Page text:
The Atlantic hurricane season, not yet over for 2020, has set a record with 30 named storms and 12 that made landfall in the continental United States, the National Oceanic and Atmospheric Administration (NOAA) said Tuesday.
The previous record for the most storms was 28 in 2005. The season “ramped up quickly and broke records across the board,” said Acting NOAA administrator Neil Jacobs.
The official hurricane season officially concludes on Nov. 30, though given the intense activity of this year, NOAA cautioned that tropical storms may continue to develop into December.
Of the 30 named storms, 13 became hurricanes — top winds of 74 mph or greater — including six major hurricanes with winds of 111 mph or higher.
NOAA’s Gerry Bell, lead seasonal hurricane forecaster at the Climate Prediction Center, attributed the season’s vigor to “a stronger west African monsoon, along with much weaker vertical wind shear and wind patterns coming off of Africa that were more favorable for storm development. These conditions, combined with La Nina, helped make this record-breaking, extremely active hurricane season possible.”
Multiple storms that pushed into the Gulf Coast interrupted U.S. natural gas production on several occasions over the summer and early fall. Hurricanes and tropical storms contributed to temporary but notable declines in output that delayed recovery from the curtailments producers imposed amid the immediate aftermath of coronavirus outbreaks last spring.

Records shown:

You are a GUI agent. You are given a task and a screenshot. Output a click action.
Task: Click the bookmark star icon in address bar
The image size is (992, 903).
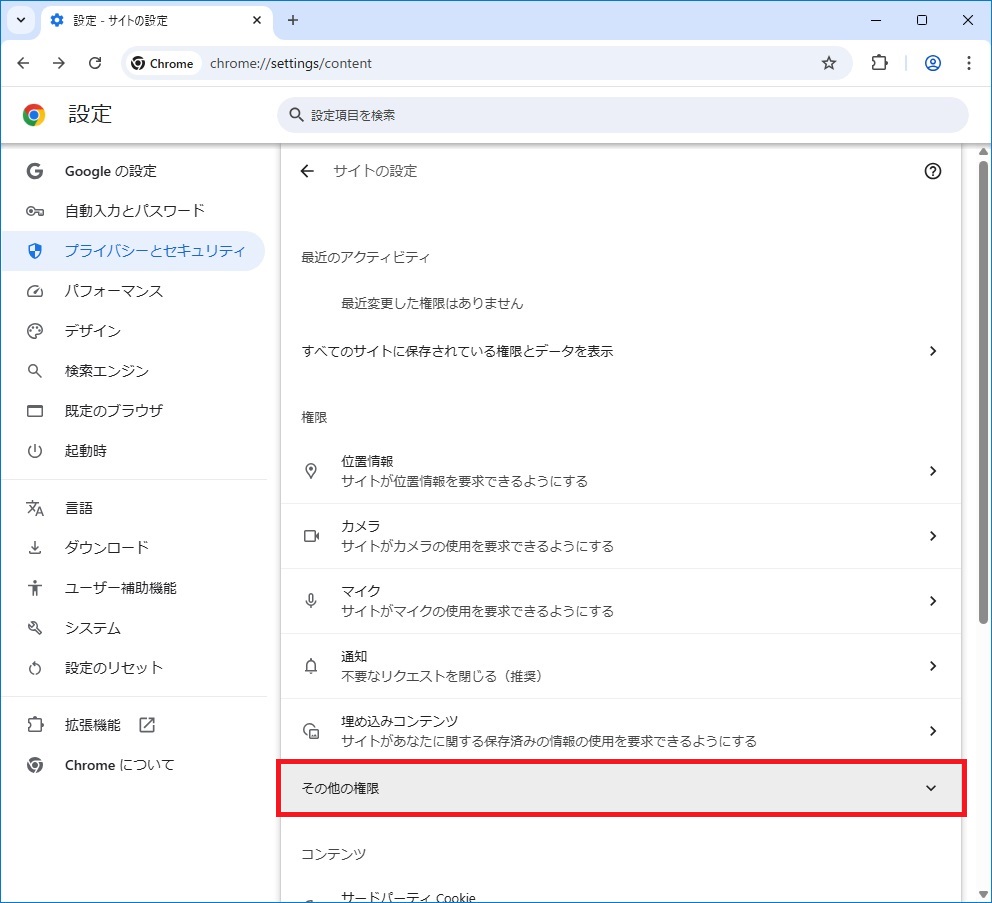828,63
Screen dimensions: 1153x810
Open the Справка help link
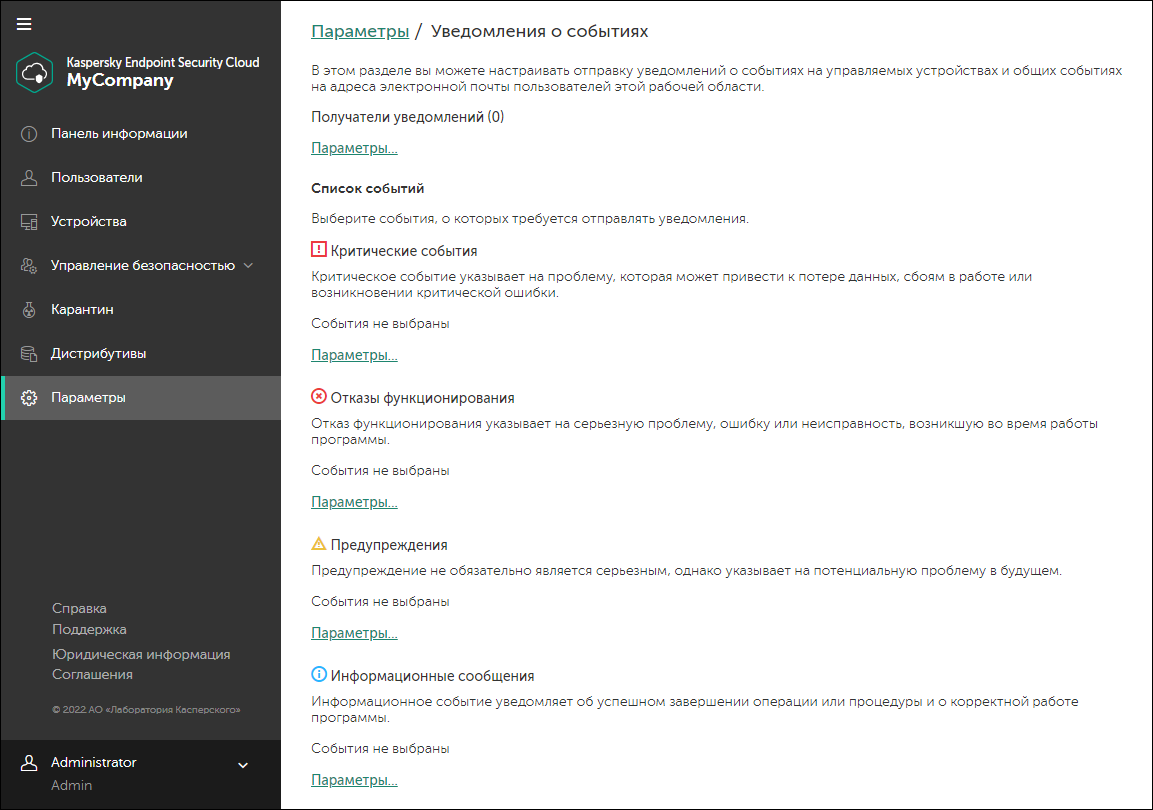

Complete the following:
1. According to the article on the 2020 hurricane season, what was the previous record for the most named storms, and in which year was it set?
2. Write a continuation of the article on the 2020 hurricane season, starting after its final sentence.
Nothing in the records is needed here.

Answer section:
1. 28 named storms, in 2005.

2.
Lower 48 production finally reached 90 Bcf/d in mid-November, the level at which it hovered prior to the pandemic and roughly 4 Bcf/d higher than it was at the same point in mid-October.
This hurricane season started early and fast, NOAA said, with a record nine named storms from May through July. The pace held steady into the fall, with the 21-name Atlantic list completed with Tropical Storm Wilfred on Sept. 18.
For only the second time on record, the Greek alphabet was used for the remainder of the season. To date, it has reached the ninth name on the list, Iota.
“This is the fifth consecutive year with an above-normal Atlantic hurricane season, with 18 above-normal seasons out of the past 26,” NOAA said. “Such active eras for Atlantic hurricanes have historically lasted about 25 to 40 years.” The administration said an average Atlantic storm season has 12 named storms, six hurricanes, and three major hurricanes. “This historic hurricane season saw record water levels in several locations, including the Gulf Coast, where Hurricane Sally brought the highest observed water levels since Hurricane Katrina in 2005,” NOAA said.